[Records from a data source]
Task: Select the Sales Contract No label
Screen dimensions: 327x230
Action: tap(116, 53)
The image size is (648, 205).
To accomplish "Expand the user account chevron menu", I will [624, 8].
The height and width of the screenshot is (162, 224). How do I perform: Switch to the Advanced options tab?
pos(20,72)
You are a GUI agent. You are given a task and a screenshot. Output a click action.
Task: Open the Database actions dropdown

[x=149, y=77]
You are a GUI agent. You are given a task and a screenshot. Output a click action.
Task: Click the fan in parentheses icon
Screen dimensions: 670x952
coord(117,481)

--

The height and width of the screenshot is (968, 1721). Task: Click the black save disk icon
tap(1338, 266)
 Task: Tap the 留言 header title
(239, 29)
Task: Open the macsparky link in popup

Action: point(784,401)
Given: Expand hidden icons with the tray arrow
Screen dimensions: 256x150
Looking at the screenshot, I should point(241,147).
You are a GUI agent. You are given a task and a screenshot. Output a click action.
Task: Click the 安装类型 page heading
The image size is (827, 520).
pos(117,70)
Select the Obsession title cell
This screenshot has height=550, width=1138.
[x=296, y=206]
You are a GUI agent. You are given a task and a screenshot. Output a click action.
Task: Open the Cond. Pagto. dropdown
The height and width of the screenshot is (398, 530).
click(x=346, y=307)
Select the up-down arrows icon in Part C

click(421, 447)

Exercise directions: Write out the records again, starting at the line containing "Select the Obsession title cell" and ending at the line containing "click(421, 447)", requests included. Increase every coordinate in the answers by 60.

Result below:
Select the Obsession title cell
This screenshot has height=550, width=1138.
[x=356, y=266]
You are a GUI agent. You are given a task and a screenshot. Output a click action.
Task: Open the Cond. Pagto. dropdown
The height and width of the screenshot is (398, 530).
click(x=406, y=367)
Select the up-down arrows icon in Part C

click(481, 507)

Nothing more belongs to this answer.